Source data

[Start of Attachment]

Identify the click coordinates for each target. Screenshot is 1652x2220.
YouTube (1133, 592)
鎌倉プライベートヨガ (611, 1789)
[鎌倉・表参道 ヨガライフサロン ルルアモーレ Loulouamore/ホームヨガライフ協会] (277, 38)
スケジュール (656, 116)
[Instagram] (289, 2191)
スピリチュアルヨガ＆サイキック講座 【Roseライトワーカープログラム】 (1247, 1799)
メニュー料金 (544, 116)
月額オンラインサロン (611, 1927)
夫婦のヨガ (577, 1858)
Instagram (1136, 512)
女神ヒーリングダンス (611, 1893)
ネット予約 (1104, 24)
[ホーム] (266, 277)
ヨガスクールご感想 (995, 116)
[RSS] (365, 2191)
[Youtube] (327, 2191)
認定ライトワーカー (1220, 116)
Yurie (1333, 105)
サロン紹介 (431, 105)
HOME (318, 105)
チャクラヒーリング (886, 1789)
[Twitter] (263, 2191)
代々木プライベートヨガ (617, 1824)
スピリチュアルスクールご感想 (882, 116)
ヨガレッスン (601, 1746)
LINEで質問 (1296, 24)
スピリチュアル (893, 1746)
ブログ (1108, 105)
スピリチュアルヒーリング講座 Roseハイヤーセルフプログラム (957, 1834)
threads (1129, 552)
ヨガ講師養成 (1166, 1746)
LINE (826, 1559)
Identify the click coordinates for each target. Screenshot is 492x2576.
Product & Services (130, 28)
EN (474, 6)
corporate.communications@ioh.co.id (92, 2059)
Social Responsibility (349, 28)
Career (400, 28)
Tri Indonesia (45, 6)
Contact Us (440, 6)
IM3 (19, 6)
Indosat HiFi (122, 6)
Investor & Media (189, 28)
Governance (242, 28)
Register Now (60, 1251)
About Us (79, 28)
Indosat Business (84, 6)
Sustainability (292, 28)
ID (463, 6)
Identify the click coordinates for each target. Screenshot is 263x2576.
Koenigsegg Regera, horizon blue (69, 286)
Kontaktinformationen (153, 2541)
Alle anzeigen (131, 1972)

[End of Attachment]

Brief: Please return the lines above exactly, from the first one down to the line with "Career (400, 28)", and stop after that line.

Answer to this exercise:
Identify the click coordinates for each target. Screenshot is 1652x2220.
YouTube (1133, 592)
鎌倉プライベートヨガ (611, 1789)
[鎌倉・表参道 ヨガライフサロン ルルアモーレ Loulouamore/ホームヨガライフ協会] (277, 38)
スケジュール (656, 116)
[Instagram] (289, 2191)
スピリチュアルヨガ＆サイキック講座 【Roseライトワーカープログラム】 (1247, 1799)
メニュー料金 (544, 116)
月額オンラインサロン (611, 1927)
夫婦のヨガ (577, 1858)
Instagram (1136, 512)
女神ヒーリングダンス (611, 1893)
ネット予約 (1104, 24)
[ホーム] (266, 277)
ヨガスクールご感想 (995, 116)
[RSS] (365, 2191)
[Youtube] (327, 2191)
認定ライトワーカー (1220, 116)
Yurie (1333, 105)
サロン紹介 (431, 105)
HOME (318, 105)
チャクラヒーリング (886, 1789)
[Twitter] (263, 2191)
代々木プライベートヨガ (617, 1824)
スピリチュアルスクールご感想 (882, 116)
ヨガレッスン (601, 1746)
LINEで質問 (1296, 24)
スピリチュアル (893, 1746)
ブログ (1108, 105)
スピリチュアルヒーリング講座 Roseハイヤーセルフプログラム (957, 1834)
threads (1129, 552)
ヨガ講師養成 (1166, 1746)
LINE (826, 1559)
Identify the click coordinates for each target. Screenshot is 492x2576.
Product & Services (130, 28)
EN (474, 6)
corporate.communications@ioh.co.id (92, 2059)
Social Responsibility (349, 28)
Career (400, 28)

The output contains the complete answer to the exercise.